* start Text to read *
NTS celebrate transgender experiences with Adam

Based on real life experiences, the National Theatre of Scotland's Adam has a worldwide, digital cast of over 100 transgender and non-binary persons. We visit Rockvilla to find out more.

Feature by Katie Hawthorne | 31 Jul 2017

It’s the hottest day (probably ever) when The Skinny visits Rockvilla, the National Theatre of Scotland’s brand new home, or 'engine room', on the banks of the Forth and Clyde canal. After ten years without a building to call its own, the NTS has collected its astonishing team of makers, directors, writers, builders, designers and actors under one roof. It’s a theatre nerd’s dream: props from previous performances hang on the walls, the costume department glitters with sequins, and a mirrored set is half-built in Rockvilla’s largest rehearsal space. There are hawks (!) on the lawn outside. Still, the NTS hasn’t lost its original “theatres without walls” premise – the company creates work here, but will continue to perform in venues the length and breadth of Scotland, and beyond.
* end Text to read *
* start Collected material *
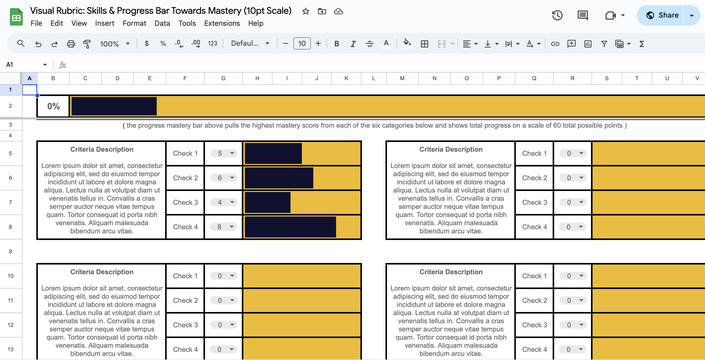Open the Check 4 score dropdown showing 8
The image size is (705, 360).
(223, 227)
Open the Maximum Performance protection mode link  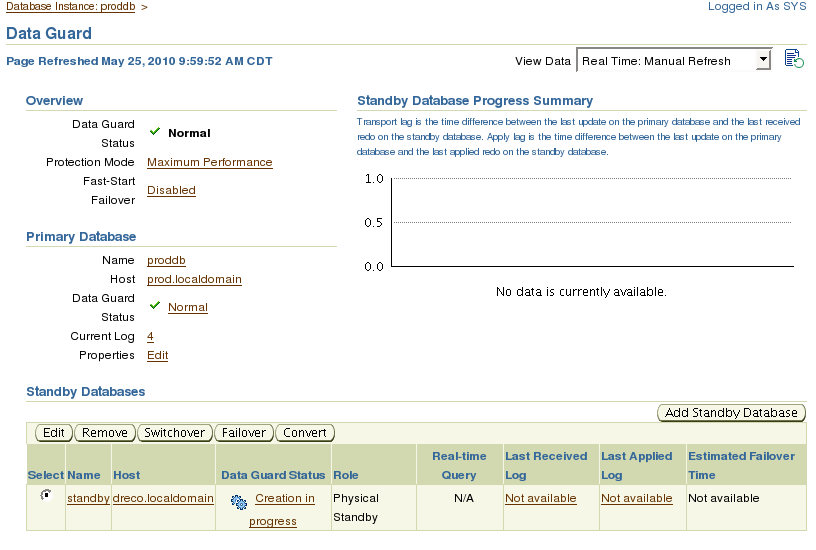210,162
* end Collected material *
● Problem set
A) In the theatre feature, how long had the National Theatre of Scotland gone without a building of its own?
B) Carry the theatre feature forward from its last sentence.
The lines above come from a source separate from the theatre feature.

● Results of the tasks
A) Ten years.

B)
We’re here to talk about Adam – a brand new show which will run at the Traverse for the duration of the Fringe. It’s one half of a duo of productions which elevate transgender experiences: Eve will be performed by veteran of the boards Jo Clifford, while Adam stars Adam Kashmiry and Nesha Caplan, plus a digital choir of 100+ transgender and non-binary individuals from all over the world. Kashmiry and project manager Leonie Gasson are here to discuss how this ambitious performance has evolved.

They explain that the impetus for the show came from a single Google search. Kashmiry was born in Alexandria, Egypt, and sought asylum in the UK when he was just 19. After spending time in London, he was moved to a detention center (“To this day, I still have no idea where it was”) before being relocated to Glasgow. Although there’s no explicit ruling against transgender people in Egypt, LGBTQI+ rights are systematically and aggressively threatened. Individuals can be prosecuted on grounds of “debauchery” and methods of entrapment have been employed by a so-called “morality police”. As a result, trans issues are kept far from the public eye. In an interview for the Refugee Week Scotland in 2013, Kashmiry remembers thinking that “I was probably the only person who had ever felt this way”.

After arriving in Scotland, Kashmiry began to search the internet for a way to describe his experiences, and a digital universe of faces and stories unfurled. “What I wrote down [on Google] was, ‘Can the soul of a man be trapped in a girl’s body? I didn’t know the term ‘trans’, so…” he says, shrugging.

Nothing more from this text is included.